Fastrack: Fast IO for Secure ML using GPU TEEs
Yongqin Wang, Rachit Rajat, Jonghyun Lee, Tingting Tang, Murali Annavaram
TL;DR
This paper analyzes Nvidia H100 TEE protocols and proposes Fastrack, optimizing with 1) direct GPU TEE communication, 2) parallelized authentication, and 3) overlapping decryption with PCI-e transmission that cut communication costs and reduce inference/training runtime by up to 84.6%, with minimal overhead compared to non-TEE systems.
Abstract
As cloud-based ML expands, ensuring data security during training and inference is critical. GPU-based Trusted Execution Environments (TEEs) offer secure, high-performance solutions, with CPU TEEs managing data movement and GPU TEEs handling authentication and computation.

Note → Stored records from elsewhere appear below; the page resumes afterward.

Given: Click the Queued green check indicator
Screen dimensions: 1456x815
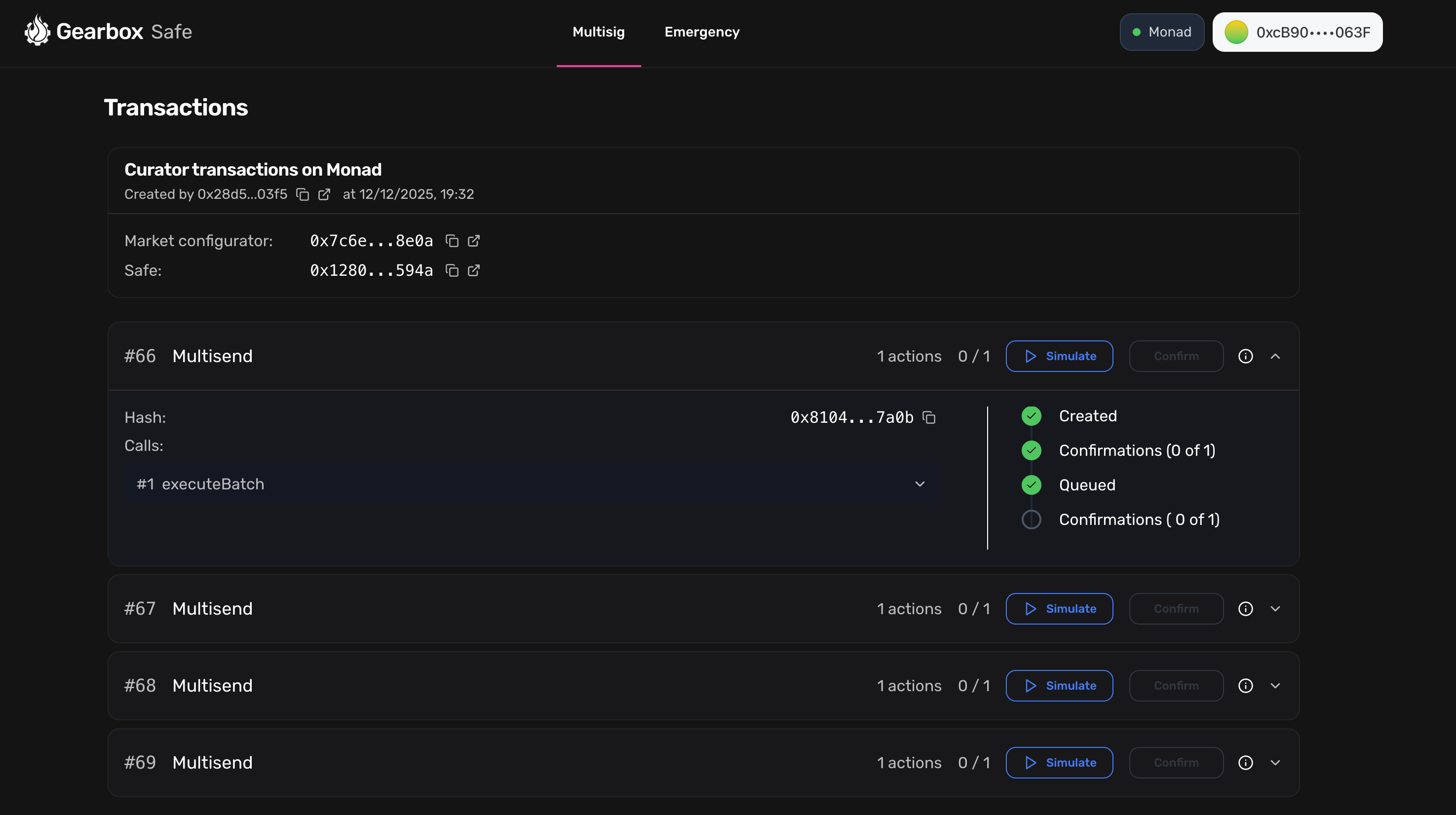Looking at the screenshot, I should pyautogui.click(x=1031, y=485).
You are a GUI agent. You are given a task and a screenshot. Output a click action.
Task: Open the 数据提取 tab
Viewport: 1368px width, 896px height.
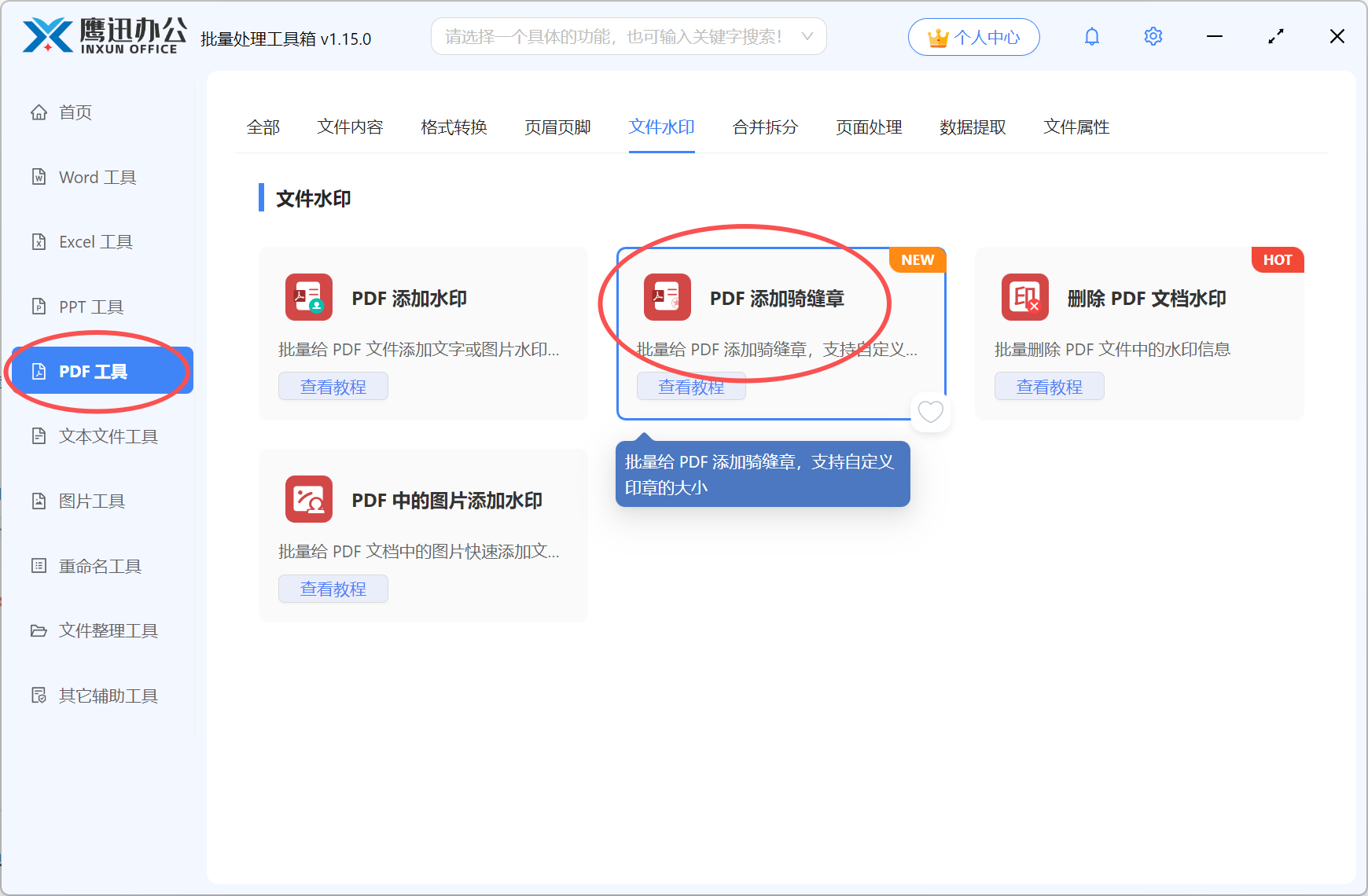[x=973, y=127]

However, CPU-to-GPU communication overheads significantly hinder performance, as data must be encrypted, authenticated, decrypted, and verified, increasing costs by 12.69 to 33.53 times. This results in GPU TEE inference becoming 54.12% to 903.9% slower and training 10% to 455% slower than non-TEE systems, undermining GPU TEE advantages in latency-sensitive applications. This paper analyzes Nvidia H100 TEE protocols and identifies three key overheads: 1) redundant CPU re-encryption, 2) limited authentication parallelism, and 3) unnecessary operation serialization. We propose Fastrack, optimizing with 1) direct GPU TEE communication, 2) parallelized authentication, and 3) overlapping decryption with PCI-e transmission. These optimizations cut communication costs and reduce inference/training runtime by up to 84.6%, with minimal overhead compared to non-TEE systems.